The latest statistics – which reveal the situation before pubs and non-essential shops opened for the first time in months – show that millions of people nationally were still on the income support scheme as of March 31.
HM Revenue and Customs data shows around 7,500 jobs held by workers living in Preston were furloughed then.
That was 1,000 fewer than the 8,500 furloughed at the end of February, and lower than 8,600 in January.
Women and men in Preston were just as likely to be furloughed, with take-up rates of 12 per cent for both.
By the end of March, roughly 22,400 jobs had been supported by the scheme at any point since its inception, the figures show.

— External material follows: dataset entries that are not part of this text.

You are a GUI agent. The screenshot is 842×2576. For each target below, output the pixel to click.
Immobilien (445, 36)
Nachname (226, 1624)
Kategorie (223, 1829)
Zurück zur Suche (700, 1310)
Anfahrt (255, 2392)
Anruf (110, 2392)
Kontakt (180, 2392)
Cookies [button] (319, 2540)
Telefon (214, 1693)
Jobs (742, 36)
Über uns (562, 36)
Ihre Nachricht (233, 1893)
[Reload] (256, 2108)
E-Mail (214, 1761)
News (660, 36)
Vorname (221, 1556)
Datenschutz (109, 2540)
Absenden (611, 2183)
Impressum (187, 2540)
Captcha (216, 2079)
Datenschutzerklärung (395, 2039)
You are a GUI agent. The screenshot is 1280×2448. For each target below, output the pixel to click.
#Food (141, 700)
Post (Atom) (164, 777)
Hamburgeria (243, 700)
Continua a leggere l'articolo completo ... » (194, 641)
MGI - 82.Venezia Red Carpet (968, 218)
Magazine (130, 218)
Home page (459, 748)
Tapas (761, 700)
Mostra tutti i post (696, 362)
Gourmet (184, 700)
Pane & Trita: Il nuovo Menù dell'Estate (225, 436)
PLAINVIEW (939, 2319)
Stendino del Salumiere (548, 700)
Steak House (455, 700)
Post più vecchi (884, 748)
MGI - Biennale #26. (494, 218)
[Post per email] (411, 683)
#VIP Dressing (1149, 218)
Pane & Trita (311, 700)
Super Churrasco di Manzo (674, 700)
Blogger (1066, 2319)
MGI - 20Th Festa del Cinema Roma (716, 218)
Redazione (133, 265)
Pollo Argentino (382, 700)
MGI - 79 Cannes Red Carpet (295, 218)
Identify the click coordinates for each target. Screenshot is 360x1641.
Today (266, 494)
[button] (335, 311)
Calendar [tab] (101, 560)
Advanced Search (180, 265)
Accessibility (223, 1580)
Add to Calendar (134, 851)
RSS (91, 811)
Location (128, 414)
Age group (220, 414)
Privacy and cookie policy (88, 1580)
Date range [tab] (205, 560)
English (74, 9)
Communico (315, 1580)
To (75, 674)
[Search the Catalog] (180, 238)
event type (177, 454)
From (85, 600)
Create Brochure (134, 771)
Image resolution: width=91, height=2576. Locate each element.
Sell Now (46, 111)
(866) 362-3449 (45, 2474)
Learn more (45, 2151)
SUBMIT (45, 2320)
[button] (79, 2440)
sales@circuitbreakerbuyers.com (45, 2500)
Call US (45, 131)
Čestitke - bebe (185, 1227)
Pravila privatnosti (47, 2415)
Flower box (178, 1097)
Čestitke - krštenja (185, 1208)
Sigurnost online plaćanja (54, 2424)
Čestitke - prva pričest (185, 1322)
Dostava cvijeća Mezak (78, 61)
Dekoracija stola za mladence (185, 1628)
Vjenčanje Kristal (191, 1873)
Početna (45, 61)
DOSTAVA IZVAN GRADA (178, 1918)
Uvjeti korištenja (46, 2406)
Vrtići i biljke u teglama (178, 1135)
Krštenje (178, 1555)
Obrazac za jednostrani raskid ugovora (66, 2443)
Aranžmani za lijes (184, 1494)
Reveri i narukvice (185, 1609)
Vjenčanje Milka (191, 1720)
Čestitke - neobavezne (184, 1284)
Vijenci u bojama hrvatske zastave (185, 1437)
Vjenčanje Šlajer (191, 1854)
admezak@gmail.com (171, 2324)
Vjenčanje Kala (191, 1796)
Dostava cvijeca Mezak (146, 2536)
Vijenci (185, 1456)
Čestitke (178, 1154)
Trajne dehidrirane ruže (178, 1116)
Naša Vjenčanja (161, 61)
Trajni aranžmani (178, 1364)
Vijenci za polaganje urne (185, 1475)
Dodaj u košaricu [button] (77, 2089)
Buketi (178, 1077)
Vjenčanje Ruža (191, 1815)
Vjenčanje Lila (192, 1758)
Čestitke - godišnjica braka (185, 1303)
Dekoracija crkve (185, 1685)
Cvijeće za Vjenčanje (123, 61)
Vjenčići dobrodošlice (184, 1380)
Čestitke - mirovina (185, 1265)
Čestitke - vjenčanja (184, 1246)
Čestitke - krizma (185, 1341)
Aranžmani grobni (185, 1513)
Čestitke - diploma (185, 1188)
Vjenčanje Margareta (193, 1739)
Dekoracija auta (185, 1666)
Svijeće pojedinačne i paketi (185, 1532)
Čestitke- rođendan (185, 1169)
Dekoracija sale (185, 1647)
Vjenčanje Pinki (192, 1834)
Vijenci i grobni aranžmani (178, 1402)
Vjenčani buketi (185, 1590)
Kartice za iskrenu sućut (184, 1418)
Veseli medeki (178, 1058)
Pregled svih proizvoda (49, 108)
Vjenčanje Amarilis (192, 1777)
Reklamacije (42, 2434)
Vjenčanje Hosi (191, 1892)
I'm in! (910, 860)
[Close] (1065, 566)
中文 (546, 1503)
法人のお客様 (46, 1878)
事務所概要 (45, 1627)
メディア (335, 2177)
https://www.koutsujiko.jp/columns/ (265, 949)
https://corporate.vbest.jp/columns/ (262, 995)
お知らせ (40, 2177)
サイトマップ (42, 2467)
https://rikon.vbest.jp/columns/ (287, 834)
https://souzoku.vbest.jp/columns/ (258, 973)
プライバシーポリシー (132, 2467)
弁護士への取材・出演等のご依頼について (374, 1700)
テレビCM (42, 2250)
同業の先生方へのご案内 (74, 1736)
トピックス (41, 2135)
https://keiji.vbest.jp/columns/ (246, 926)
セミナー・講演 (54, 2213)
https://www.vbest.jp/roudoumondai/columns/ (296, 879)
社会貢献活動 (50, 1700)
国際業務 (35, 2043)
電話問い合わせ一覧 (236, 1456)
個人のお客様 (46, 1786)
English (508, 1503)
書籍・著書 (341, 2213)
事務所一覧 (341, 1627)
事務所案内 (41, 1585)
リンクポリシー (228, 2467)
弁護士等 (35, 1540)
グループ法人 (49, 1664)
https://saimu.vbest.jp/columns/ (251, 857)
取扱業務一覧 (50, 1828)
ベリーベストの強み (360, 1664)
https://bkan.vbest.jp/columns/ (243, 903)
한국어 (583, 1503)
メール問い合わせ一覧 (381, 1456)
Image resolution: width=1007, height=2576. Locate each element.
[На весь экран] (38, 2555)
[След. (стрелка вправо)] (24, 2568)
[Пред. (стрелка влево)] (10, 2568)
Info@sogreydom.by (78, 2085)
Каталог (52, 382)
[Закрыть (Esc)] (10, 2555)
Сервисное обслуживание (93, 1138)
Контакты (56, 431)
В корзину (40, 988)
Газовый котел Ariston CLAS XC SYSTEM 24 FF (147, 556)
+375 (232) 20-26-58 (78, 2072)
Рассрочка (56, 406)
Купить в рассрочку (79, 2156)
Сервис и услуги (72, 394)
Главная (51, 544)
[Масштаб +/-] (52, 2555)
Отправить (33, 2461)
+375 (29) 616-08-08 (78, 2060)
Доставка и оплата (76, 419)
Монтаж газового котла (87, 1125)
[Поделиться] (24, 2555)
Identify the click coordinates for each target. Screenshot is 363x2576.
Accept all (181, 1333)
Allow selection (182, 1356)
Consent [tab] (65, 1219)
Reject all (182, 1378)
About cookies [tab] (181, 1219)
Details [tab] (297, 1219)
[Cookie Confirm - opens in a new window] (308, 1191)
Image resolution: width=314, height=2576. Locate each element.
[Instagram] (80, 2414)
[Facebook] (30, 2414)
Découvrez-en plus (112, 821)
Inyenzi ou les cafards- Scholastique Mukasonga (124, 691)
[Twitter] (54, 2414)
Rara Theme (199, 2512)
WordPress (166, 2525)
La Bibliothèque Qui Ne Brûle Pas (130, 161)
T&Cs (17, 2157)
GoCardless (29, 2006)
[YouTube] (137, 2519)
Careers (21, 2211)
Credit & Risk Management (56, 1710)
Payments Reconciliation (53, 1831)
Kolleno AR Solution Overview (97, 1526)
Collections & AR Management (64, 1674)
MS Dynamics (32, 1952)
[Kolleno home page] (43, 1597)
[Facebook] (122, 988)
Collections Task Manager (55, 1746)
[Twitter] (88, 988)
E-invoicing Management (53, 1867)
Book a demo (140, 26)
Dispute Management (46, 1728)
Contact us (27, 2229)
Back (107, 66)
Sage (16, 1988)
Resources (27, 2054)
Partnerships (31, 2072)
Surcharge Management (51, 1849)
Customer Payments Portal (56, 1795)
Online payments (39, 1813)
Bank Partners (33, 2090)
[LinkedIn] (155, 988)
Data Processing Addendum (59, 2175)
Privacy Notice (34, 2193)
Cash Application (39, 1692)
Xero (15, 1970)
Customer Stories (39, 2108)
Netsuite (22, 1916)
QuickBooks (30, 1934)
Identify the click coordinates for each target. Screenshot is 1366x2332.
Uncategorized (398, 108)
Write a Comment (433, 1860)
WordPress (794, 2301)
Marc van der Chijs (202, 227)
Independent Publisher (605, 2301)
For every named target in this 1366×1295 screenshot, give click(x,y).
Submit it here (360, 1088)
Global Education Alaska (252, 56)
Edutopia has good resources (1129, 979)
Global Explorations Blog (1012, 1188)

Jobs at firms which are unable to operate or have no work for their employees during the pandemic are eligible for furlough pay from the Government – with workers currently getting 80 per cent of their wages, up to £2,500 per month.
The scheme has been extended until the end of September – beyond the planned reopening of all areas of the economy on June 21 – and employers will have to pay a higher contribution from July.
Across the UK, 4.2m jobs were furloughed as of March 31, down from 4.7m a month before.
The latest figures do not cover the further easing of lockdown in April, which saw customers flood back to salons, gyms, pub gardens and non-essential shops across the UK.
But the Resolution Foundation, which focuses on living standards, said they indicate that the lifting of restrictions has "taken some of the heat off furlough".
"At the end of March, 4.2m employees were furloughed. Initial estimates from Office for National Statistics business survey data suggest that as restrictions were eased, the number furloughed fell to just over 3m", the think tank said.
"Still, firms in social consumption sectors like hospitality and leisure had over half of their employees furloughed in March.
"These are some of the lowest paid sectors containing a high share of young workers."
Around 1,660 hospitality jobs held by workers in Preston were furloughed as of March 31 – 22 per cent of all jobs.
That was the second-largest proportion of all sectors, behind wholesale and retail and motor vehicle repair services (25 per cent).
Across the UK, 1.1m jobs in the accommodation and food services sector were furloughed in March.